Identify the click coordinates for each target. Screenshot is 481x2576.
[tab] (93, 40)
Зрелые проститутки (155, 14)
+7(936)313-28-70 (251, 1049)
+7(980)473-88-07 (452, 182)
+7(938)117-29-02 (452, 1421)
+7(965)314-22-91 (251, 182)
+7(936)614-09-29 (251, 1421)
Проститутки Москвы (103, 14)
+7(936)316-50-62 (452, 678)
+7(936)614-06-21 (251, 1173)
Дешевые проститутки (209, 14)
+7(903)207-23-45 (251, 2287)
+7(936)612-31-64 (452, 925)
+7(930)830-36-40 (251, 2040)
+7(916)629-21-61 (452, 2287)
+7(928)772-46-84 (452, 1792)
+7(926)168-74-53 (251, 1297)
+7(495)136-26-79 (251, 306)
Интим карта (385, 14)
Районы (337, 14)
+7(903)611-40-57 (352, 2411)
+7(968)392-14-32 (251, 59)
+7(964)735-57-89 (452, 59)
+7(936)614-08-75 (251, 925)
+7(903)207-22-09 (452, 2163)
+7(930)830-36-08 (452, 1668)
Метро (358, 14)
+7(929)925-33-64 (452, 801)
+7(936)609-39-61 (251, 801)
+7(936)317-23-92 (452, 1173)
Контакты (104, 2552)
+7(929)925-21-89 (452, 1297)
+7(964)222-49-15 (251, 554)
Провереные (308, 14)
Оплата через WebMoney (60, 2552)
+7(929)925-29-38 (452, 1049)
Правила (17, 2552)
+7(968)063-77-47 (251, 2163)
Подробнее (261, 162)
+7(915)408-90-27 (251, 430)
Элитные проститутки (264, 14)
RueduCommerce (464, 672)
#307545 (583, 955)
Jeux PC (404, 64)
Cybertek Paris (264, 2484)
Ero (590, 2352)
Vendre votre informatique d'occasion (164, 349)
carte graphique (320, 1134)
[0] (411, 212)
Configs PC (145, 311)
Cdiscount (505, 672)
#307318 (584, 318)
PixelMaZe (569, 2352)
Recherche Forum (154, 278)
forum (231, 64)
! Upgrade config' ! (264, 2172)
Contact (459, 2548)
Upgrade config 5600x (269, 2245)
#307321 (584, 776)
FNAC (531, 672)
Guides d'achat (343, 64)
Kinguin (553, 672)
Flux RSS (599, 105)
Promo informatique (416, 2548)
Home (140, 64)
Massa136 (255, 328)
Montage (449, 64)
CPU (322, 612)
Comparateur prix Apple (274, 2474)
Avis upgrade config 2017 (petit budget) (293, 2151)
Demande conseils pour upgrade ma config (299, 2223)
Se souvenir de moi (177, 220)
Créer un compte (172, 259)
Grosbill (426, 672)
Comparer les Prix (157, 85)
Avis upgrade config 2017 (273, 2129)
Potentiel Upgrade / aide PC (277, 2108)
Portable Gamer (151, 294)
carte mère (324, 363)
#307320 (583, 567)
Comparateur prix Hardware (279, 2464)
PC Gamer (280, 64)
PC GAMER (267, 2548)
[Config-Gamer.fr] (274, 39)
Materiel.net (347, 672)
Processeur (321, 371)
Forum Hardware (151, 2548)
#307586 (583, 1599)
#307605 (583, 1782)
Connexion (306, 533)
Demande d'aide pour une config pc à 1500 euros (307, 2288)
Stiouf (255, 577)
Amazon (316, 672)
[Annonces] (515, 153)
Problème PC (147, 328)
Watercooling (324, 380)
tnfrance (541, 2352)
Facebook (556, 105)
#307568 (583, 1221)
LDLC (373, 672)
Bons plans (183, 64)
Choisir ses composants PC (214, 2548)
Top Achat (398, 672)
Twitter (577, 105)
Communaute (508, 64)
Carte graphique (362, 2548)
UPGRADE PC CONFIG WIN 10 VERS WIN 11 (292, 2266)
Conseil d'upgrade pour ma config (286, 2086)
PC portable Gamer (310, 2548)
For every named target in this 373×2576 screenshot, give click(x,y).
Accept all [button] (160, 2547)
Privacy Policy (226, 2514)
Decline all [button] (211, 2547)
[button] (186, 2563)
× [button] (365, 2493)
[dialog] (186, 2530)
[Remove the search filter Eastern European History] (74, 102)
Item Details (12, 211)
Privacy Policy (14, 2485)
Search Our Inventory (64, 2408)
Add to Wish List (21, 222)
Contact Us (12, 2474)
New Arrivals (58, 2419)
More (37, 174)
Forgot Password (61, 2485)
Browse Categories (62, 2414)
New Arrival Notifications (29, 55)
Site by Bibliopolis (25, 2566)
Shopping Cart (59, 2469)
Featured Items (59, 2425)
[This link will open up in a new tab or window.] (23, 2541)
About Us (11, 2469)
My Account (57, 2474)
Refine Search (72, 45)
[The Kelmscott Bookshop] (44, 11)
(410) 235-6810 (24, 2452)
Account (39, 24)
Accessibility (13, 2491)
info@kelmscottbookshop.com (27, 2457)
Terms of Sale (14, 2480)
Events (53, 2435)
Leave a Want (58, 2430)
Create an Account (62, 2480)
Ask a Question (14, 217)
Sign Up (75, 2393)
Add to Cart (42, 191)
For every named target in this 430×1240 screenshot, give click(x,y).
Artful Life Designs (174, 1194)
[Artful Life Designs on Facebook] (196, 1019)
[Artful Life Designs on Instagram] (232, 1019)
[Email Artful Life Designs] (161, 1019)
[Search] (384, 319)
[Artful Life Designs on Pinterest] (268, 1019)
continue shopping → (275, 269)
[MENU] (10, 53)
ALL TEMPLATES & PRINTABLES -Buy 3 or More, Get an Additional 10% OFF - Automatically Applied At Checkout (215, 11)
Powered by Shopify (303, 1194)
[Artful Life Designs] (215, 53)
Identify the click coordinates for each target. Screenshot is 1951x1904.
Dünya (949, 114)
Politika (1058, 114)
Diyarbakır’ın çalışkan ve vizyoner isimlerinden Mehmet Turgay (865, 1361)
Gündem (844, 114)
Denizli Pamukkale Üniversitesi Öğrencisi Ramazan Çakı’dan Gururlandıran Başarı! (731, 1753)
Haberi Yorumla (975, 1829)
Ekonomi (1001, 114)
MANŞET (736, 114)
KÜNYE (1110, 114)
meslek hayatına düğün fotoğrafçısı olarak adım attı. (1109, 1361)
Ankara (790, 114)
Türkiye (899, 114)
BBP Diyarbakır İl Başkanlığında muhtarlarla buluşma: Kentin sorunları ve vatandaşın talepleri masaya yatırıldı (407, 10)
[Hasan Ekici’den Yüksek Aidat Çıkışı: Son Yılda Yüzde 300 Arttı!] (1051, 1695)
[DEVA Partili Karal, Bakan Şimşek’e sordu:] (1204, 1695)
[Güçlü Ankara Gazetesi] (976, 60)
────────
> PROBLEM:
Repeat every line of the material exactly.

> RESPONSE TO THE TASK:
Identify the click coordinates for each target. Screenshot is 481x2576.
[tab] (93, 40)
Зрелые проститутки (155, 14)
+7(936)313-28-70 (251, 1049)
+7(980)473-88-07 (452, 182)
+7(938)117-29-02 (452, 1421)
+7(965)314-22-91 (251, 182)
+7(936)614-09-29 (251, 1421)
Проститутки Москвы (103, 14)
+7(936)316-50-62 (452, 678)
+7(936)614-06-21 (251, 1173)
Дешевые проститутки (209, 14)
+7(903)207-23-45 (251, 2287)
+7(936)612-31-64 (452, 925)
+7(930)830-36-40 (251, 2040)
+7(916)629-21-61 (452, 2287)
+7(928)772-46-84 (452, 1792)
+7(926)168-74-53 (251, 1297)
+7(495)136-26-79 (251, 306)
Интим карта (385, 14)
Районы (337, 14)
+7(903)611-40-57 (352, 2411)
+7(968)392-14-32 (251, 59)
+7(964)735-57-89 (452, 59)
+7(936)614-08-75 (251, 925)
+7(903)207-22-09 (452, 2163)
+7(930)830-36-08 (452, 1668)
Метро (358, 14)
+7(929)925-33-64 (452, 801)
+7(936)609-39-61 (251, 801)
+7(936)317-23-92 (452, 1173)
Контакты (104, 2552)
+7(929)925-21-89 (452, 1297)
+7(964)222-49-15 (251, 554)
Провереные (308, 14)
Оплата через WebMoney (60, 2552)
+7(929)925-29-38 (452, 1049)
Правила (17, 2552)
+7(968)063-77-47 (251, 2163)
Подробнее (261, 162)
+7(915)408-90-27 (251, 430)
Элитные проститутки (264, 14)
RueduCommerce (464, 672)
#307545 (583, 955)
Jeux PC (404, 64)
Cybertek Paris (264, 2484)
Ero (590, 2352)
Vendre votre informatique d'occasion (164, 349)
carte graphique (320, 1134)
[0] (411, 212)
Configs PC (145, 311)
Cdiscount (505, 672)
#307318 (584, 318)
PixelMaZe (569, 2352)
Recherche Forum (154, 278)
forum (231, 64)
! Upgrade config' ! (264, 2172)
Contact (459, 2548)
Upgrade config 5600x (269, 2245)
#307321 (584, 776)
FNAC (531, 672)
Guides d'achat (343, 64)
Kinguin (553, 672)
Flux RSS (599, 105)
Promo informatique (416, 2548)
Home (140, 64)
Massa136 (255, 328)
Montage (449, 64)
CPU (322, 612)
Comparateur prix Apple (274, 2474)
Avis upgrade config 2017 (petit budget) (293, 2151)
Demande conseils pour upgrade ma config (299, 2223)
Se souvenir de moi (177, 220)
Créer un compte (172, 259)
Grosbill (426, 672)
Comparer les Prix (157, 85)
Avis upgrade config 2017 (273, 2129)
Potentiel Upgrade / aide PC (277, 2108)
Portable Gamer (151, 294)
carte mère (324, 363)
#307320 (583, 567)
Comparateur prix Hardware (279, 2464)
PC Gamer (280, 64)
PC GAMER (267, 2548)
[Config-Gamer.fr] (274, 39)
Materiel.net (347, 672)
Processeur (321, 371)
Forum Hardware (151, 2548)
#307586 (583, 1599)
#307605 (583, 1782)
Connexion (306, 533)
Demande d'aide pour une config pc à 1500 euros (307, 2288)
Stiouf (255, 577)
Amazon (316, 672)
[Annonces] (515, 153)
Problème PC (147, 328)
Watercooling (324, 380)
tnfrance (541, 2352)
Facebook (556, 105)
#307568 (583, 1221)
LDLC (373, 672)
Bons plans (183, 64)
Choisir ses composants PC (214, 2548)
Top Achat (398, 672)
Twitter (577, 105)
Communaute (508, 64)
Carte graphique (362, 2548)
UPGRADE PC CONFIG WIN 10 VERS WIN 11 (292, 2266)
Conseil d'upgrade pour ma config (286, 2086)
PC portable Gamer (310, 2548)
For every named target in this 373×2576 screenshot, give click(x,y).
Accept all [button] (160, 2547)
Privacy Policy (226, 2514)
Decline all [button] (211, 2547)
[button] (186, 2563)
× [button] (365, 2493)
[dialog] (186, 2530)
[Remove the search filter Eastern European History] (74, 102)
Item Details (12, 211)
Privacy Policy (14, 2485)
Search Our Inventory (64, 2408)
Add to Wish List (21, 222)
Contact Us (12, 2474)
New Arrivals (58, 2419)
More (37, 174)
Forgot Password (61, 2485)
Browse Categories (62, 2414)
New Arrival Notifications (29, 55)
Site by Bibliopolis (25, 2566)
Shopping Cart (59, 2469)
Featured Items (59, 2425)
[This link will open up in a new tab or window.] (23, 2541)
About Us (11, 2469)
My Account (57, 2474)
Refine Search (72, 45)
[The Kelmscott Bookshop] (44, 11)
(410) 235-6810 (24, 2452)
Account (39, 24)
Accessibility (13, 2491)
info@kelmscottbookshop.com (27, 2457)
Terms of Sale (14, 2480)
Events (53, 2435)
Leave a Want (58, 2430)
Create an Account (62, 2480)
Ask a Question (14, 217)
Sign Up (75, 2393)
Add to Cart (42, 191)
For every named target in this 430×1240 screenshot, give click(x,y).
Artful Life Designs (174, 1194)
[Artful Life Designs on Facebook] (196, 1019)
[Artful Life Designs on Instagram] (232, 1019)
[Email Artful Life Designs] (161, 1019)
[Search] (384, 319)
[Artful Life Designs on Pinterest] (268, 1019)
continue shopping → (275, 269)
[MENU] (10, 53)
ALL TEMPLATES & PRINTABLES -Buy 3 or More, Get an Additional 10% OFF - Automatically Applied At Checkout (215, 11)
Powered by Shopify (303, 1194)
[Artful Life Designs] (215, 53)
Identify the click coordinates for each target. Screenshot is 1951x1904.
Dünya (949, 114)
Politika (1058, 114)
Diyarbakır’ın çalışkan ve vizyoner isimlerinden Mehmet Turgay (865, 1361)
Gündem (844, 114)
Denizli Pamukkale Üniversitesi Öğrencisi Ramazan Çakı’dan Gururlandıran Başarı! (731, 1753)
Haberi Yorumla (975, 1829)
Ekonomi (1001, 114)
MANŞET (736, 114)
KÜNYE (1110, 114)
meslek hayatına düğün fotoğrafçısı olarak adım attı. (1109, 1361)
Ankara (790, 114)
Türkiye (899, 114)
BBP Diyarbakır İl Başkanlığında muhtarlarla buluşma: Kentin sorunları ve vatandaşın talepleri masaya yatırıldı (407, 10)
[Hasan Ekici’den Yüksek Aidat Çıkışı: Son Yılda Yüzde 300 Arttı!] (1051, 1695)
[DEVA Partili Karal, Bakan Şimşek’e sordu:] (1204, 1695)
[Güçlü Ankara Gazetesi] (976, 60)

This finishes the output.